The available new data do not indicate a need for revising the PHG level or the PHG document for bentazon. Because the California MCL is considerably lower than the current PHG level, we also see no need to revise the document based on the recommended changes in risk assessment methods (use of benchmark dose modeling, higher drinking water consumption values) since publication of the original review.

References:

Garagna, S, Vasco C, Merico V, Esposito A, Zucotti M, Redi CA (2005). Effects of a low dose of bentazon on spermatogenesis of mice exposed during foetal, postnatal and adult life. Toxicology 212:165-174.

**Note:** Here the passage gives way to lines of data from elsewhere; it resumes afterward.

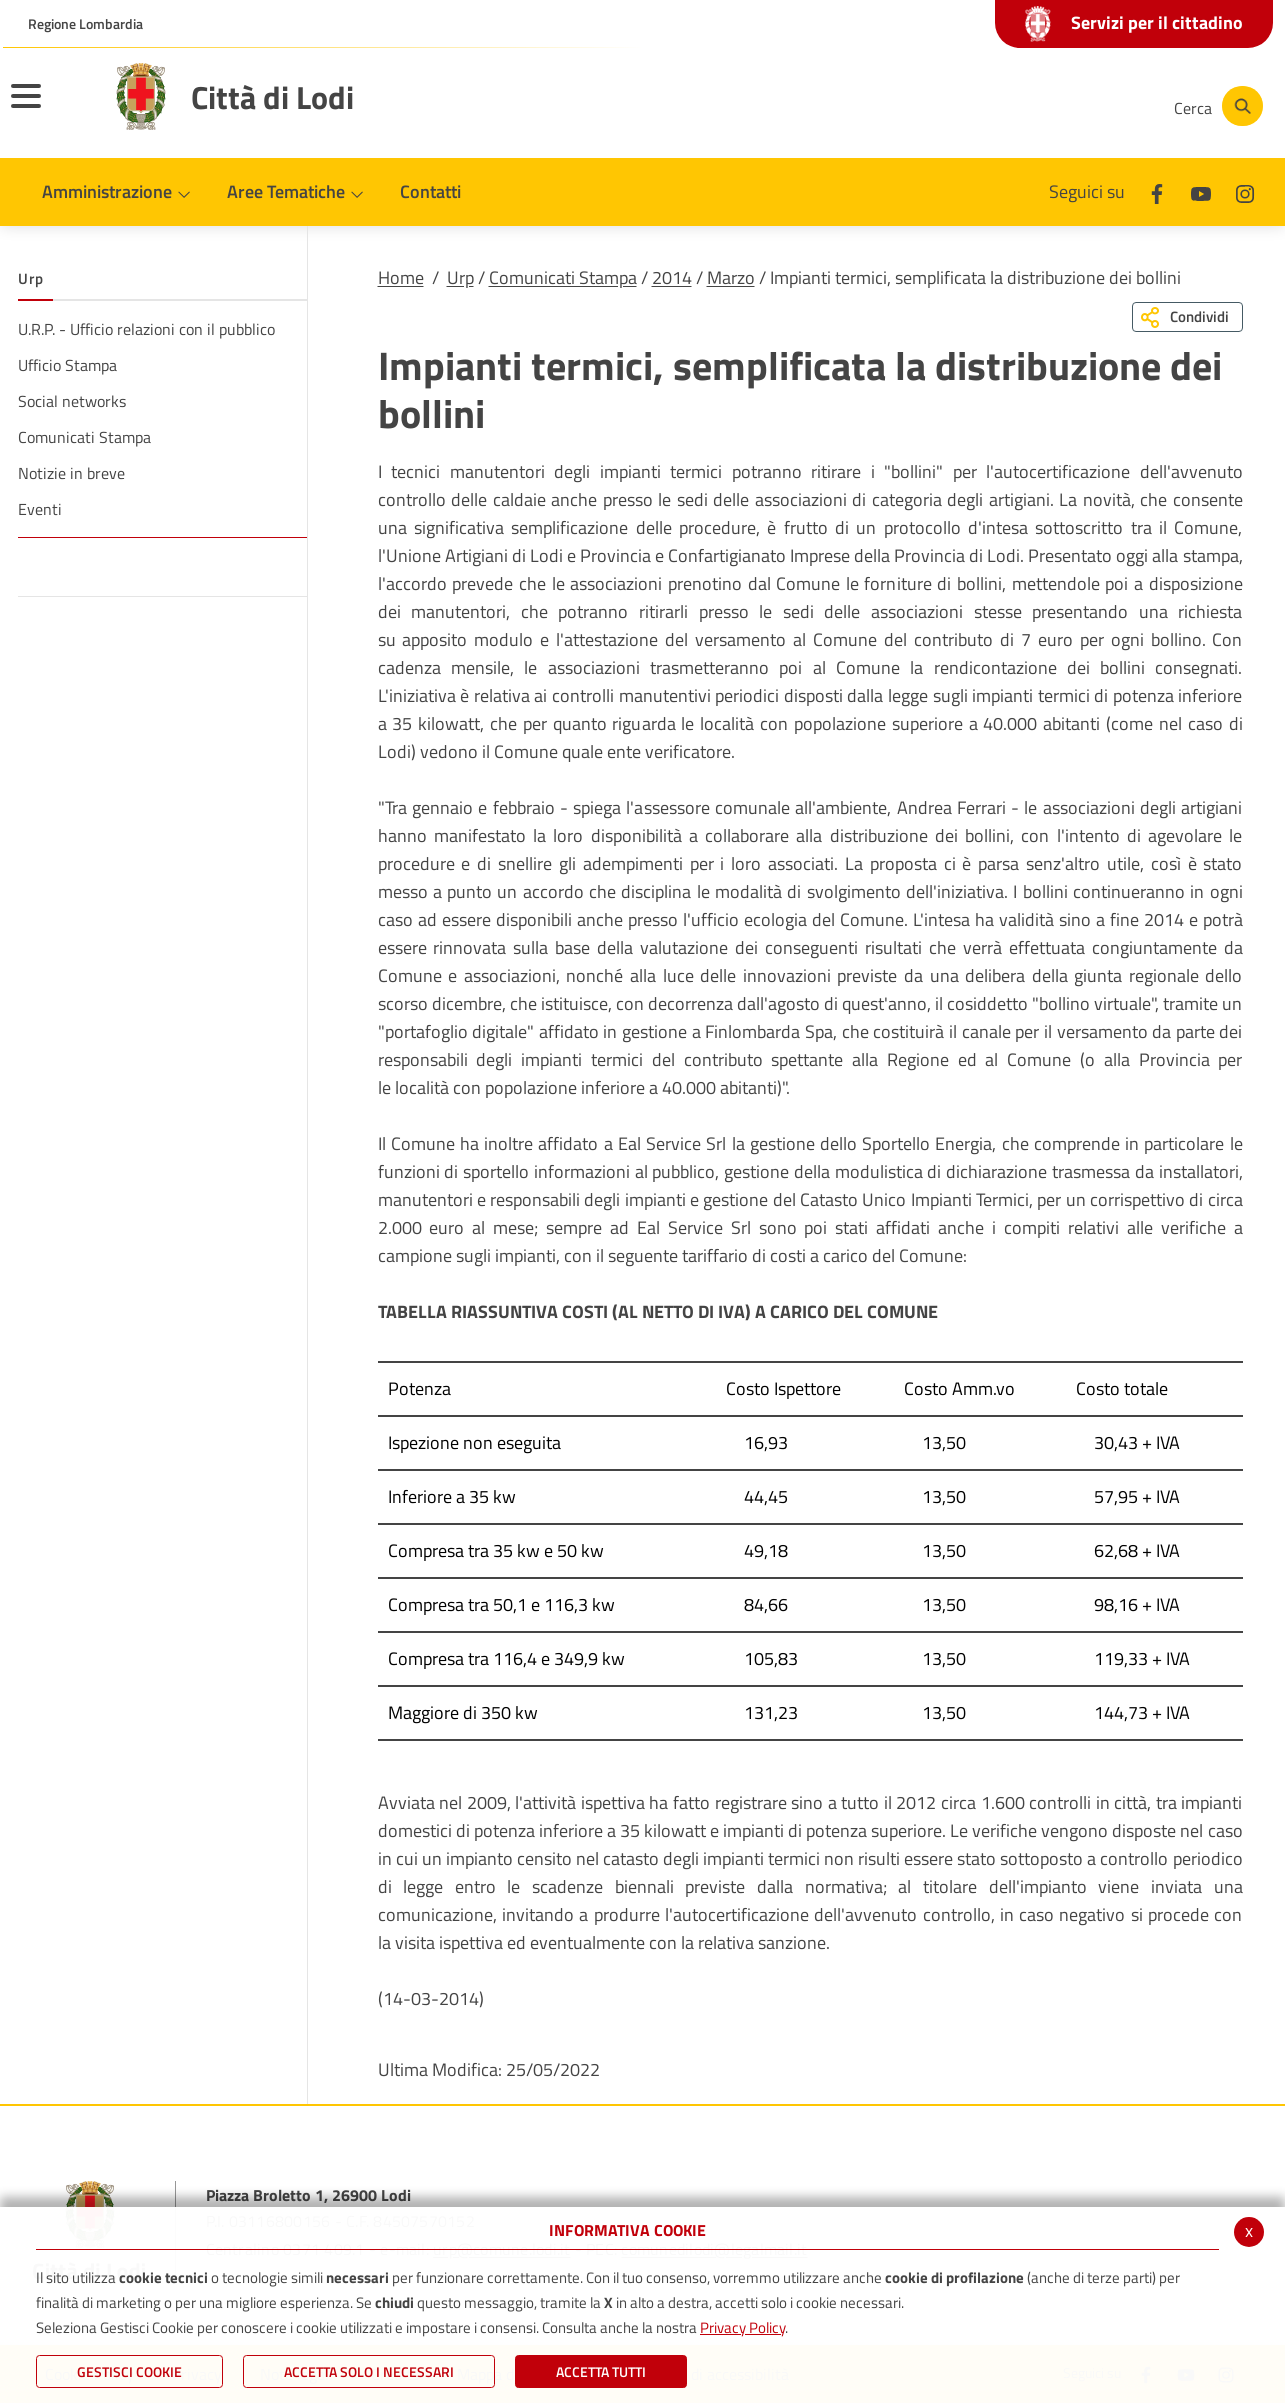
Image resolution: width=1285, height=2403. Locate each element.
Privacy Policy (742, 2327)
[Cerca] (1215, 106)
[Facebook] (957, 106)
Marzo (731, 277)
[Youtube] (1017, 106)
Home (401, 277)
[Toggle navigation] (51, 109)
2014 (672, 277)
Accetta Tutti (601, 2371)
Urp (460, 277)
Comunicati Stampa (563, 277)
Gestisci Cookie (129, 2371)
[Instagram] (1077, 106)
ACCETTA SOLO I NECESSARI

Kaya B, Marcos R, Yanikoğlu A, Creus A (2004). Evaluation of the genotoxicity of four herbicides in the wing spot test of Drosophila melanogaster using two different strains. Mutat Res 557(1):53-62.

Pistl J, Kovalkovicová N, Holovská V, Legáth J, Mikula I (2003). Determination of the immunotoxic potential of pesticides on functional activity of sheep leukocytes in vitro. Toxicology. 188(1):73-81.

Tajima M, Takehara K, Shirasu Y, Itabashi M, Maruyama Y, Kudow S (1985). Studies on the 24-month chronic toxicity of Bentazone, Reg. No. 51,929 (ZNT No. 81/273) in mice.

Turcant A, Harry P, Cailleux A, Puech M, Bruhat C, Vicq N, Le Bouil A, Allain P (2003). Fatal acute poisoning by bentazon. J Anal Toxicol 27(2):113-7.

Wu IW, Wu MS, Lin JL (2008). Acute renal failure induced by bentazone: 2 case reports and a comprehensive review. J Nephrol 21(2):256-60.